I am trying to show that: \begin{equation} \det\left[ \binom{2n}{n+i-j} \right]_{i,j=0}^{n-1}=\prod_{i=0}^{n-1} \frac{\binom{2n+i}{n}}{\binom{n+i}{n}} \end{equation}
I have tried playing with the algebra for some time.
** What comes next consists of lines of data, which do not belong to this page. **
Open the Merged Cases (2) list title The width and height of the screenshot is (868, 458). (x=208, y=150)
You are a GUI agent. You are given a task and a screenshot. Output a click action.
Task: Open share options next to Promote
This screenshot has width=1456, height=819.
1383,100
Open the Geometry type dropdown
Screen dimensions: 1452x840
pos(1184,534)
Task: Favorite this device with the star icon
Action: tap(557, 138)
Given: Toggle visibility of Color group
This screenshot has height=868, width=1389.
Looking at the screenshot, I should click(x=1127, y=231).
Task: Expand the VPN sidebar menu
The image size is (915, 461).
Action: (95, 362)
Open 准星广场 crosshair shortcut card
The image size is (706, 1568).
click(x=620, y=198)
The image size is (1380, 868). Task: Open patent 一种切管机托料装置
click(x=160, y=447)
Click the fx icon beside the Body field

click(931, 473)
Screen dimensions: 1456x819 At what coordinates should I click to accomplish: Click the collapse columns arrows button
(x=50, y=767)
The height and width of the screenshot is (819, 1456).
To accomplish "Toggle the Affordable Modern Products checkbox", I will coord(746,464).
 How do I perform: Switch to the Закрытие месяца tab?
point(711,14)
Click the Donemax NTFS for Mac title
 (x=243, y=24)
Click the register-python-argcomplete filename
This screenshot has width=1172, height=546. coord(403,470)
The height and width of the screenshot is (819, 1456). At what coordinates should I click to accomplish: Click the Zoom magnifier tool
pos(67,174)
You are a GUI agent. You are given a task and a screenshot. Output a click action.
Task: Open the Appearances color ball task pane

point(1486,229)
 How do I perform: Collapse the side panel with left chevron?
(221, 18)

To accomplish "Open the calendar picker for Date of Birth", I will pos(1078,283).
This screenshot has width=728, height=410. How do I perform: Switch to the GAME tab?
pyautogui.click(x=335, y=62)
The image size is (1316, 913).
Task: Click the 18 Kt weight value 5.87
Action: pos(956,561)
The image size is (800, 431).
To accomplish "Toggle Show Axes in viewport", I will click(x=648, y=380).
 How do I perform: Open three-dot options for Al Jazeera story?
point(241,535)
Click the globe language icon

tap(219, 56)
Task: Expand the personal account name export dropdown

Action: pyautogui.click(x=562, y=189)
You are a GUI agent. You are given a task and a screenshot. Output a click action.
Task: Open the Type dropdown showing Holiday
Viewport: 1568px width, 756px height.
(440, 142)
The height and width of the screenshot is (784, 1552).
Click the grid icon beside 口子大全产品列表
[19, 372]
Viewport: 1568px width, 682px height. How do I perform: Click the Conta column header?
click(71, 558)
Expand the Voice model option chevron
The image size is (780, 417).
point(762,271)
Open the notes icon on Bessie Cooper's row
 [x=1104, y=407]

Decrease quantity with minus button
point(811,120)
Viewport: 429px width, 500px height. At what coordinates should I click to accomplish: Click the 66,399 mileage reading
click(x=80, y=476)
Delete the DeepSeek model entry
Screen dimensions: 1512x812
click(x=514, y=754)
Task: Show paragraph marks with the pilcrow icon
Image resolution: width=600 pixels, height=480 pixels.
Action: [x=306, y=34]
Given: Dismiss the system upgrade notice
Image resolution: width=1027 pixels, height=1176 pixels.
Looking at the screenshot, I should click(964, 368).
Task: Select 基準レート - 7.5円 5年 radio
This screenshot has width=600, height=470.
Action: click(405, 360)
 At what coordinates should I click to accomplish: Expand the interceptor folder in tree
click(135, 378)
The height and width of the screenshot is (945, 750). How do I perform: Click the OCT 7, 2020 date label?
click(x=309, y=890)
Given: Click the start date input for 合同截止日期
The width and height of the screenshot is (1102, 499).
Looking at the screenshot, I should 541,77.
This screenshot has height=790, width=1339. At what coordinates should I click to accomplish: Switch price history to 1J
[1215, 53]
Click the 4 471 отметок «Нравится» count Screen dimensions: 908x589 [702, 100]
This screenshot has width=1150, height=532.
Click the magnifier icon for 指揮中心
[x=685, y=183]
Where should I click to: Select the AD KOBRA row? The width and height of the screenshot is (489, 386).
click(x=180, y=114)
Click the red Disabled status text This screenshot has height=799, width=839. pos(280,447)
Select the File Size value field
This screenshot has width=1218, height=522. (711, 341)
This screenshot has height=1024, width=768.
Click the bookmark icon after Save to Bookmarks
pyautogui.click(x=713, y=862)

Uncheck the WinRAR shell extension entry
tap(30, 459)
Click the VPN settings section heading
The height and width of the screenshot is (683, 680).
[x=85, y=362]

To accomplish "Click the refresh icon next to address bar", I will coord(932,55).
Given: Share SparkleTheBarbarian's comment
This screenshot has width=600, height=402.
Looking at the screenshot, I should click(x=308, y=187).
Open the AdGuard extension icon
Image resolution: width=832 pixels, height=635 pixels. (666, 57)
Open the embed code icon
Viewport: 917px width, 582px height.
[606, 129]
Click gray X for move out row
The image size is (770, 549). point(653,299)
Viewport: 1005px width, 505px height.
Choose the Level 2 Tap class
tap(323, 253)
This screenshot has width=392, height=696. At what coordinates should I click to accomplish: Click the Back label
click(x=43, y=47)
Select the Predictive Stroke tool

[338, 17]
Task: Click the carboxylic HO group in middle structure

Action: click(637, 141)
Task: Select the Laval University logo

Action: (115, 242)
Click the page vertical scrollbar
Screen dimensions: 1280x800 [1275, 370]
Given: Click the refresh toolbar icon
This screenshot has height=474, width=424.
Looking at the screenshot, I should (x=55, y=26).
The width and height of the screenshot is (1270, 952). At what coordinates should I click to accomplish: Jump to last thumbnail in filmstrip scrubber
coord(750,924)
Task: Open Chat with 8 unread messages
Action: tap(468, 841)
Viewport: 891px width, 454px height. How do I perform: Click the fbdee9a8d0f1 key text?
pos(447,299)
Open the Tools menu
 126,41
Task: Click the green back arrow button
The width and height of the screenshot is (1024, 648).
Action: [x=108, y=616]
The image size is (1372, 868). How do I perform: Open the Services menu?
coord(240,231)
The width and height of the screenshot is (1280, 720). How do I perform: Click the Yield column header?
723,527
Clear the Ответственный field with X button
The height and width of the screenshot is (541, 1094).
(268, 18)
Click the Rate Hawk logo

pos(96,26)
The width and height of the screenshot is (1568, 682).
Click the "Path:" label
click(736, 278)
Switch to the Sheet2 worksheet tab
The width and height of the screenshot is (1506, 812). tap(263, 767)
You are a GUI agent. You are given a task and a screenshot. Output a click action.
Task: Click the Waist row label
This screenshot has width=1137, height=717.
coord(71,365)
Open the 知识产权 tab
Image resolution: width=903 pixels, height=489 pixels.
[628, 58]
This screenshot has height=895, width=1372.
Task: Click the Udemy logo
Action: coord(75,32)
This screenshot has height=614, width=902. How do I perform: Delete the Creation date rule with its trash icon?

For example, if we fix $i$ and consider a particular row vector, we have: \begin{equation} \left[ \begin{array}{c} \binom{2n}{n+i} & \binom{2n}{n+i-1} & \binom{2n}{n+i-2} & \dots & \binom{2n}{i+1} \end{array} \right] \end{equation} Which equals \begin{equation} \left[ \begin{array}{c} \frac{(2n)!}{(n+i)!(n-i)!} & \frac{(2n)!}{(n+i-1)!(n-i+1)!} & \frac{(2n)!}{(n+i-2)!(n-i+2)!} & \dots & \frac{(2n)!}{(i+1)!(2n-i-1)!} \end{array} \right] \end{equation} It seems that our goal should be to factor out $\binom{2n+i}{n} / \binom{n+i}{n}$ and leave a matrix whose determinant evaluates to 1. Clearly: \begin{equation} \binom{2n+i}{n} / \binom{n+i}{n} = \frac{(2n+i)!}{n!(n+i)!} \cdot \frac{n!(i!)}{(n+i)!} = \frac{(2n+i)!}{(n+i)!} \cdot \frac{i!}{(n+i)!} \end{equation} However, I am unsure of how to proceed.
For those interested, the determinant given enumerates plane partitions contained within an $n\times n \times n$ cube, or equivalently, rhombic tilings of a regular hexagon with side length $n$.